TASK DESCRIPTION ::
Exactly as shown below, retype every line of the data.

[RECORDS SHOWN]

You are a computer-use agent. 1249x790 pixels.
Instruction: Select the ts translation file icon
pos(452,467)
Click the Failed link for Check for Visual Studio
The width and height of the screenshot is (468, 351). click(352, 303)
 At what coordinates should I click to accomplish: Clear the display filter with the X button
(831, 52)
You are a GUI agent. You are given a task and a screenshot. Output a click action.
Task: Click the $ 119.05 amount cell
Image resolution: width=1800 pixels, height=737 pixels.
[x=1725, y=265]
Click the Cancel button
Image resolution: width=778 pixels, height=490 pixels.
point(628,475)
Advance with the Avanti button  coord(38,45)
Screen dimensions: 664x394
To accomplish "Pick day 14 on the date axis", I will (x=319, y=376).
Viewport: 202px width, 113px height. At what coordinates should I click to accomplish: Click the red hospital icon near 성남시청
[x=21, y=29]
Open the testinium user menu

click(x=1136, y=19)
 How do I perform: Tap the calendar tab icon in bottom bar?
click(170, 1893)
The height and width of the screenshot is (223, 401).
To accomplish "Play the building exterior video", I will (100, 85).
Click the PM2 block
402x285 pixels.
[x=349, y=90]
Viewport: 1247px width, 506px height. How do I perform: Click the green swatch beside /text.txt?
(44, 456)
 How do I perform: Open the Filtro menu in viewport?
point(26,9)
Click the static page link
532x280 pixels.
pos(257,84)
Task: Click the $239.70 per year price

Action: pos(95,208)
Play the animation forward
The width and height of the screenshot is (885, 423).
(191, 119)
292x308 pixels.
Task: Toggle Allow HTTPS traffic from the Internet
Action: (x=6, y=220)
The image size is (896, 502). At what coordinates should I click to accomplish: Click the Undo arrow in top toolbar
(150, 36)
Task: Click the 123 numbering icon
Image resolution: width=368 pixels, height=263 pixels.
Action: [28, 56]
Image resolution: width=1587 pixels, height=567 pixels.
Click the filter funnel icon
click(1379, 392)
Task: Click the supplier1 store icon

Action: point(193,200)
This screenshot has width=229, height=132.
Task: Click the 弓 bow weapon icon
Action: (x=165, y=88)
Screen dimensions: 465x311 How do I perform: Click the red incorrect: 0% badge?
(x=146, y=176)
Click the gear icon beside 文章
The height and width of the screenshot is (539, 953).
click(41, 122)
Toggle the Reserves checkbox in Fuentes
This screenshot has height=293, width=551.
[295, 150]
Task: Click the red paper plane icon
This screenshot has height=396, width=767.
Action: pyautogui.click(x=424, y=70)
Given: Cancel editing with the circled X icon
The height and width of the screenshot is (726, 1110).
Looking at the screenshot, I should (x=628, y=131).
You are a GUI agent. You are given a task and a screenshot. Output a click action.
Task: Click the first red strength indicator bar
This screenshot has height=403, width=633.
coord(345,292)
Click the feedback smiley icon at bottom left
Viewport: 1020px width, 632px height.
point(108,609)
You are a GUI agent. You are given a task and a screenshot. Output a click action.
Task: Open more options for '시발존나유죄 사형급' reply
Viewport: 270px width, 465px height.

[/RECORDS SHOWN]

RESULT ::
You are a computer-use agent. 1249x790 pixels.
Instruction: Select the ts translation file icon
pos(452,467)
Click the Failed link for Check for Visual Studio
The width and height of the screenshot is (468, 351). click(352, 303)
 At what coordinates should I click to accomplish: Clear the display filter with the X button
(831, 52)
You are a GUI agent. You are given a task and a screenshot. Output a click action.
Task: Click the $ 119.05 amount cell
Image resolution: width=1800 pixels, height=737 pixels.
[x=1725, y=265]
Click the Cancel button
Image resolution: width=778 pixels, height=490 pixels.
point(628,475)
Advance with the Avanti button  coord(38,45)
Screen dimensions: 664x394
To accomplish "Pick day 14 on the date axis", I will (x=319, y=376).
Viewport: 202px width, 113px height. At what coordinates should I click to accomplish: Click the red hospital icon near 성남시청
[x=21, y=29]
Open the testinium user menu

click(x=1136, y=19)
 How do I perform: Tap the calendar tab icon in bottom bar?
click(170, 1893)
The height and width of the screenshot is (223, 401).
To accomplish "Play the building exterior video", I will (100, 85).
Click the PM2 block
402x285 pixels.
[x=349, y=90]
Viewport: 1247px width, 506px height. How do I perform: Click the green swatch beside /text.txt?
(44, 456)
 How do I perform: Open the Filtro menu in viewport?
point(26,9)
Click the static page link
532x280 pixels.
pos(257,84)
Task: Click the $239.70 per year price

Action: pos(95,208)
Play the animation forward
The width and height of the screenshot is (885, 423).
(191, 119)
292x308 pixels.
Task: Toggle Allow HTTPS traffic from the Internet
Action: (x=6, y=220)
The image size is (896, 502). At what coordinates should I click to accomplish: Click the Undo arrow in top toolbar
(150, 36)
Task: Click the 123 numbering icon
Image resolution: width=368 pixels, height=263 pixels.
Action: [28, 56]
Image resolution: width=1587 pixels, height=567 pixels.
Click the filter funnel icon
click(1379, 392)
Task: Click the supplier1 store icon

Action: point(193,200)
This screenshot has width=229, height=132.
Task: Click the 弓 bow weapon icon
Action: (x=165, y=88)
Screen dimensions: 465x311 How do I perform: Click the red incorrect: 0% badge?
(x=146, y=176)
Click the gear icon beside 文章
The height and width of the screenshot is (539, 953).
click(41, 122)
Toggle the Reserves checkbox in Fuentes
This screenshot has height=293, width=551.
[295, 150]
Task: Click the red paper plane icon
This screenshot has height=396, width=767.
Action: pyautogui.click(x=424, y=70)
Given: Cancel editing with the circled X icon
The height and width of the screenshot is (726, 1110).
Looking at the screenshot, I should (x=628, y=131).
You are a GUI agent. You are given a task and a screenshot. Output a click action.
Task: Click the first red strength indicator bar
This screenshot has height=403, width=633.
coord(345,292)
Click the feedback smiley icon at bottom left
Viewport: 1020px width, 632px height.
point(108,609)
You are a GUI agent. You are given a task and a screenshot. Output a click action.
Task: Open more options for '시발존나유죄 사형급' reply
Viewport: 270px width, 465px height.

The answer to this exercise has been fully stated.